→ **ACTIVITY**
In the review of the Met's 2016 Tristan und Isolde, which singer is called the stand-out?

→ **DOCUMENT EXCERPT**
(2016, Directed by Mariusz Trelinski; conducted by Simon Rattle)
The Varnished Culture had previously set out a prescription for the correct staging of Wagner’s greatest one-off, Tristan und Isolde. Now we had the chance to see if the Met would rise to our vision, in opening its 50th season at the Lincoln Centre.
It didn’t, but there were still good things in it. The orchestra under Simon Rattle was superb. Each of the three sublime Acts carry various challenges, including the liaisons with the singers, and all were handled impeccably, to this ear at any rate.
Met favourite Nina Stemme was Isolde; Stuart Skelton (Siegmund in the 2013 Melbourne Ring) was Tristan. She was tremendous – crisp and clean of voice and true to the emotional weight of the role, which she conveyed with subtlety rather than the more common histrionics. He, on the other hand, has work to do. Not the least of these is to get a little lighter on his feet – as he wobbled and blundered about the stage, he suggested less a man whose mind is a whirl with passion than an overstuffed cabbage looking for a pork pie and a lie-down (pardon the mixed metaphors). His voice is excellent; his acting indifferent. But he will grow into the role. Ekaterina Gubanova as Brangäne was the stand-out – her voice was rich, particularly the second act’s offstage warning, which the filmed visuals actually enhanced, for once – and her rendering of this particularly problematic character was moving and error-free.
The screened visuals owed a lot to Lars van Trier but did not totally distract from the real focus, which is Wagner’s artistic elevation of the carnal to the divine. The roily sea was spot on; the World War II (and post-war) touches (a torpedo boat straight from a script by Joe Gilles; radar, CCTV, the armaments cellar, Isolde’s garden replaced by the bridge of the Starship Enterprise. etc.) jarred substantially, along with some very dodgy militaria: King Mark (René Pape) is dressed as Tom Cruise in A Few Good Men; Tristan gets about in tent-sized air force blue, the colour of which is the only thing navy about it; Kurwenal (a very good Evgeny Nikitin) and company are decked out as mercenaries and many of the others leather-up like the Gestapo, or members of the Resistance (though better-fed). The red illuminated signals fitted an airstrip better than a warship. I tried not to let all this bother me (at least there were no sado-shorts) but greater ‘distractions’ were to come.
King Marke (I kept thinking of Alan Hale in Gilligan’s Island) looked as confused as I was in the latter half. Why does Tristan keep fooling about with the pistol, shooting himself by accident after continually threatening to do so deliberately? Who is fighting whom in the last Act? Why is Marke (a putative father-figure, obviously) interested in Isolde at all? Why did the director think that we needed a silent boy-version of Tristan to creep across the stage and start interfering with the corpse? For heaven’s sake, why? To remind us our hero was an orphan? Why introduce cheap Freudian tropes into an already rich mix – perhaps the director saw Claus Guth’s Rigoletto? And why is Tristan’s dead body (on a hospital gurney) whisked away and replaced with a bunch of limp, gas-station flowers? But wait, there’s more:
Tristan and Isolde is Wagner’s most mystical, ethereal work, and the doomed couple represent romanticism at its zenith. Their deaths are meant to be transfigurative. So the spectacle of Isolde, slashing her wrist and bleeding-out, undermined, for me, the Liebestod to a degree, i.e. by a little under 100%. I expected to see, as the programme notes described, Isolde expiring “in a rapture of ecstatic love,” but I’d obviously missed any trigger warnings of textual vandalism.

→ **SUPPLIED ENTRIES**
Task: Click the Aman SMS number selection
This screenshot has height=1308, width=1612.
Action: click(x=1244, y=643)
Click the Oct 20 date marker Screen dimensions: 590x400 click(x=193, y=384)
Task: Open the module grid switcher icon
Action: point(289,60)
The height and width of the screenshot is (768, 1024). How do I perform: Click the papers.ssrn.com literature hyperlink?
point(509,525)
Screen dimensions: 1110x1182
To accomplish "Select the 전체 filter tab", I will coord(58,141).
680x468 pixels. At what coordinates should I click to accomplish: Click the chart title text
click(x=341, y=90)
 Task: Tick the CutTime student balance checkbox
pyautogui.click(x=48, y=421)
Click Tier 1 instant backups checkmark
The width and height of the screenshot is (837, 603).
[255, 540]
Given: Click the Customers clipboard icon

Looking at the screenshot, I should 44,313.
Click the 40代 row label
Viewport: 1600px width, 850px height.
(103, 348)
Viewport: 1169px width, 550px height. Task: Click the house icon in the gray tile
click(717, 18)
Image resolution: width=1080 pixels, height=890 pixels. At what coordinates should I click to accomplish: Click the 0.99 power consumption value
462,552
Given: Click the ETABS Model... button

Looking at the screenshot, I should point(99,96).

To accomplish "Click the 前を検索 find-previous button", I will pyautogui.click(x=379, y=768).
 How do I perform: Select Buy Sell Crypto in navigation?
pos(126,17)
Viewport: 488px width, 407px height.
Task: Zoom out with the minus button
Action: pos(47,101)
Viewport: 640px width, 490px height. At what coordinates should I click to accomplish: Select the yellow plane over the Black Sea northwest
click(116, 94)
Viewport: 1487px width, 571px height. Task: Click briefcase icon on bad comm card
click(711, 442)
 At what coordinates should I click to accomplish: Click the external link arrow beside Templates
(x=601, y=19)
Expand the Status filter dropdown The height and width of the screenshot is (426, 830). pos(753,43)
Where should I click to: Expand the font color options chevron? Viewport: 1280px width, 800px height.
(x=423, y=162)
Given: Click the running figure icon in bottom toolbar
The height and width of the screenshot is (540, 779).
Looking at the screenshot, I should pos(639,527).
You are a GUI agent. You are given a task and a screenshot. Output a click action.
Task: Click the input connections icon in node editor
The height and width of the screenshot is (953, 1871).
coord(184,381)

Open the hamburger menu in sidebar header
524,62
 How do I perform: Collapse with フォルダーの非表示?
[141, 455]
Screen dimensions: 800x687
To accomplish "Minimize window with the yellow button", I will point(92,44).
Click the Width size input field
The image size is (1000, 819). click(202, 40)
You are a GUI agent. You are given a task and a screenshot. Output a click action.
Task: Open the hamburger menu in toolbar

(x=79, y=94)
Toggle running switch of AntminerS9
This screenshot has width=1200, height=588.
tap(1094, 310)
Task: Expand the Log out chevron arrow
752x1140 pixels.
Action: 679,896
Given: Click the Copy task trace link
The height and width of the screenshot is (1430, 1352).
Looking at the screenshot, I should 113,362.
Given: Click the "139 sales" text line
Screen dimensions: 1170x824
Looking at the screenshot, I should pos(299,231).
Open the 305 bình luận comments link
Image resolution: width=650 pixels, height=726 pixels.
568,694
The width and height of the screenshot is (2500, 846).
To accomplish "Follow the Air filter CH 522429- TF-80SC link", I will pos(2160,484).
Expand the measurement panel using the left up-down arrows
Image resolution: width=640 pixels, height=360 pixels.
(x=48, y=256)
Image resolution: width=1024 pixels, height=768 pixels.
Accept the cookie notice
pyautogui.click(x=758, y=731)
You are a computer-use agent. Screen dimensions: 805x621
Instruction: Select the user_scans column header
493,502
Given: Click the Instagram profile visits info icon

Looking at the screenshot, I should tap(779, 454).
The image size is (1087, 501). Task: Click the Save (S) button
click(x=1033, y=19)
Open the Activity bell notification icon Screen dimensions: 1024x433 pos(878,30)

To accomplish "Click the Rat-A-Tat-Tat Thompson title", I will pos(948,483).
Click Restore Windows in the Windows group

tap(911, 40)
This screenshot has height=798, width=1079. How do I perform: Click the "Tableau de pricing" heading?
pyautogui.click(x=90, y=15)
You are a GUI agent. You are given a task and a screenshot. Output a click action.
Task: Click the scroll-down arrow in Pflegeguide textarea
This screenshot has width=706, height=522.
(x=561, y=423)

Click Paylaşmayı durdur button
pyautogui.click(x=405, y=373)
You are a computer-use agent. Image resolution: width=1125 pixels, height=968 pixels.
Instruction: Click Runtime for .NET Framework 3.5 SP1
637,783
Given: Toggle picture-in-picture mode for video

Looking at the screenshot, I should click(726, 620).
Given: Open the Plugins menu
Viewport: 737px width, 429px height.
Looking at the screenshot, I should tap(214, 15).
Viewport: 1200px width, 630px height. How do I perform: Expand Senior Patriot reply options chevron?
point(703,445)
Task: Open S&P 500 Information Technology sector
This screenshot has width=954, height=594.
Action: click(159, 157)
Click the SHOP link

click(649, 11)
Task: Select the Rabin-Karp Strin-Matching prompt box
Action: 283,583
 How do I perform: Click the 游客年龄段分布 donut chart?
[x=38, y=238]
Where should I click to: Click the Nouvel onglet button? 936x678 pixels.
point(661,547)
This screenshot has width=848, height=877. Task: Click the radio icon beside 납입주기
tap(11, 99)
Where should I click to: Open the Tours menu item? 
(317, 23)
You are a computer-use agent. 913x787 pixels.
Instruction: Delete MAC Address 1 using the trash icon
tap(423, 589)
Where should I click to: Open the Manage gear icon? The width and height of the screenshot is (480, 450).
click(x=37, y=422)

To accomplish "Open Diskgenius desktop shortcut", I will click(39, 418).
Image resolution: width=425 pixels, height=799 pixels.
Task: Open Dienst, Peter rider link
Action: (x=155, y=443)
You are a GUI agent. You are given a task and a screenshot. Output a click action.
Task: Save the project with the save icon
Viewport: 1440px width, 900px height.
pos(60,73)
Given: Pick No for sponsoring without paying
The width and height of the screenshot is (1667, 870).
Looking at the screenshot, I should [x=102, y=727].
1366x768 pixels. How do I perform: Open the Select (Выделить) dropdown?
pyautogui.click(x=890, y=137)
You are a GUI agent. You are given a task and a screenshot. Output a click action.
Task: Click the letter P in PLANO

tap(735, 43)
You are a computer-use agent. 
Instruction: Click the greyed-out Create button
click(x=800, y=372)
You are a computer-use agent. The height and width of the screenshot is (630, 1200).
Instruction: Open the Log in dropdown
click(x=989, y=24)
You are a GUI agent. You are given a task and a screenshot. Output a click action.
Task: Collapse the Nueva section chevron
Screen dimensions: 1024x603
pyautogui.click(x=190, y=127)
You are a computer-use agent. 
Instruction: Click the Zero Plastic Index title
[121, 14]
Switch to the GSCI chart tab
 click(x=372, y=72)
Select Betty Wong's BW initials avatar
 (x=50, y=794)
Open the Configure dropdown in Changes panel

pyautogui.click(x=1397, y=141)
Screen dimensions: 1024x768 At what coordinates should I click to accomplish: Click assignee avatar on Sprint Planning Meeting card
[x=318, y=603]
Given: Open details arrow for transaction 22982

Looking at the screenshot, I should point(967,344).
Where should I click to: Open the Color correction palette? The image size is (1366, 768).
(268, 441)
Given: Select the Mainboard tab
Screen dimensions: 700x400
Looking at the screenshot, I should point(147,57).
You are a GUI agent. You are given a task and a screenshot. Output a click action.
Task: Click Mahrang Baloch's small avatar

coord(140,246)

→ **RESPONSE BOX**
Ekaterina Gubanova, who sang Brangäne.